Okay. And then just maybe 2 very simple housekeeping questions. If you could just give us your European exposure on the auto business by automaker. And the other housekeeping is you guys reduced your pension discount rate in the U.S. from 5.25% to 5%, and this was in the 10-K. That seemed like it was a pretty small reduction relative to what the Moody's AA Index did, which was down at least 75 basis points for measurement point to measurement point. Just curious, what was the driver of what -- it was a pretty small decline in that discount rate. Just a very small technical question.

R. Bruce McDonald

Yes, I'll take the discount rate one.

Stephen A. Roell

I'll take the other one.

R. Bruce McDonald

John, I think -- we obviously work with both our actuarial advisers and with our auditors in terms of setting our discount rate. And I think if you look at the change -- I mean, our year-end, we set our discount rate with the year-end -- our year-end measurement dates are as of September. So I think when you look at the September-to-September movement, maybe a little bit different than the December-to-December. The other factor is you have to look at the duration of the -- in addition to taking the AA corporate standard, you have to look at your expected duration of your liability curve. We tend to have a fairly young workforce, so our liability curve tends to be a little bit longer than the index. So that gives us a little bit of benefit. Those would be the 2 factors.

Stephen A. Roell

John, this is Steve. Let me just do the best I can on this European exposure. First of all, we've got broad exposure in Europe. Our largest customer is Volkswagen followed by Mercedes. But we do a fair amount of volume with Opel, Volvo, probably disproportionate. We do most, if not all, of Volvo's business. We do a fair amount with Ford, and we also have exposure in Renault and Peugeot. Where we don't have -- where we're underrepresented would be in probably Fiat and Dacia, which are -- if you look at the 2 OEs, which are probably under some pressure and probably where -- if you look at some of the IHS forecasting, they're forecasting some further softness. We don't have much exposure to those 2 OEs.

Operator

And our next question comes from Kelly Dougherty with Macquarie.
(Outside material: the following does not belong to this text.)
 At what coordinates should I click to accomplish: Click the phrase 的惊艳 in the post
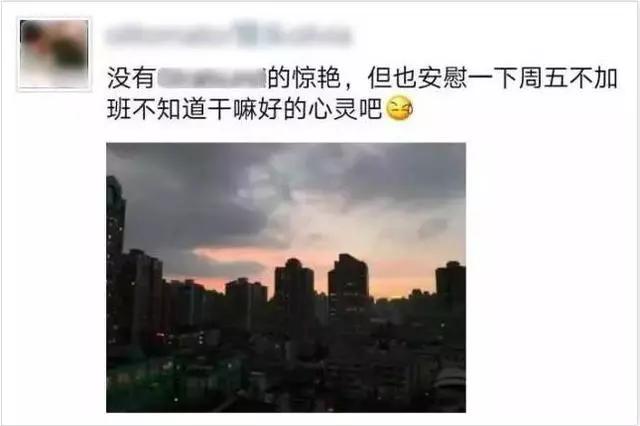click(x=304, y=78)
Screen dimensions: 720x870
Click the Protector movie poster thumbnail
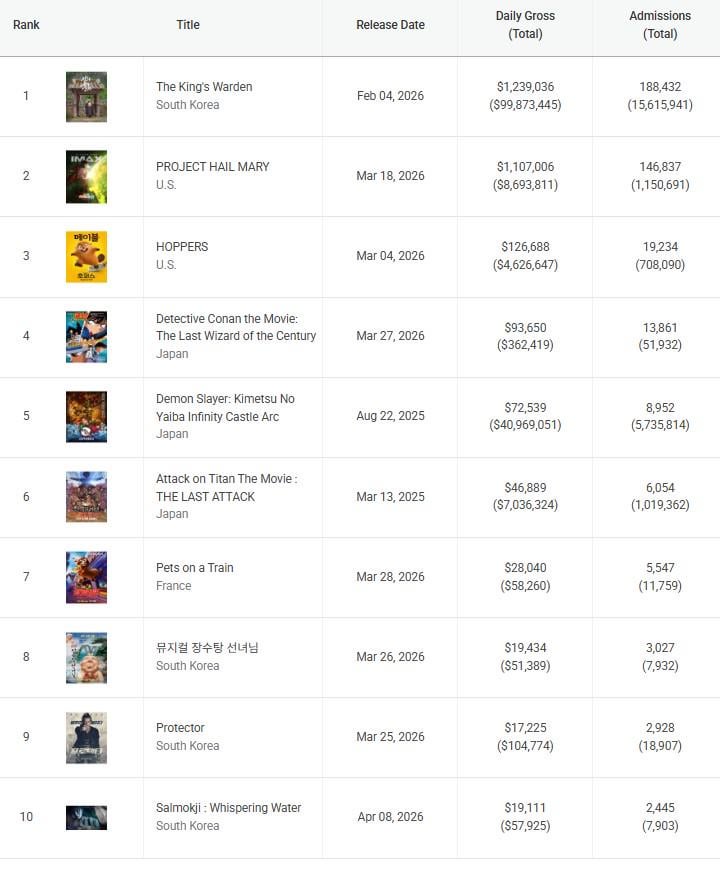[x=86, y=737]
Kelly A. Dougherty - Macquarie Research

I just want to see if we can get a little bit more detail on the guidance. Are you sticking with the segment revenue assumptions and the margins assumption you previously had?

R. Bruce McDonald

No. What we'll do, Kelly, is we cannot -- I don't have the exact segment splits at the top of my fingers here. But what I can tell you is in terms of our overall margin guidance for the company, we guided to up about 60 to 80 basis points, and now we would be up 40 to 50 basis points. So that's kind of the magnitude of the overall position. And I think what you'll -- and Glen, you can follow up with Glen, but what you're going to see is we have lower margins than we thought in automotive, slightly softer margins in BE associated with the downturn in the residential business. And then our margins in Power Solutions will be stronger than we guided to.

Kelly A. Dougherty - Macquarie Research

Great, that was very helpful. And then just a bigger picture question. A lot of times, we get asked that the Start-Stop opportunity seems, in some ways, too good to be true. There's commanding market share, you've got very tight capacity, not too strong of competitors. So how do you think that plays out over the next quarter? Do you expect new entrants to come into the market to add to capacity and give you a bit more better run for your money? Or is your relationships, access capital, things like that, that much stronger than everybody else's?

Stephen A. Roell

Well, we've looked at that, Kelly, trying to see who could come in and compete, and we don't see a lot of competition. This is a very capital-intensive investment as we've indicated to you. So that's going to be a limiting factor in some cases. We don't see anybody migrating from the industrial base into the automotive sector. That would be one other option, but we don't believe that's going to happen. So at this point in time, we're still being pressured to put in more capacity, particularly into China. So if anything, we're not seeing any of the OEs behave like they have other sources in mind. Rather it's just more pressure on us at this stage.

R. Bruce McDonald

One of the other advantages that we have is our strong OE relationships. Because you have to remember, this is an OE business right now. It's going to migrate into the aftermarket. And when we look at our relationships through that channel versus a lot of our competitors, that's another big advantage that we have.

Operator

And our next question comes from David Leiker with Baird.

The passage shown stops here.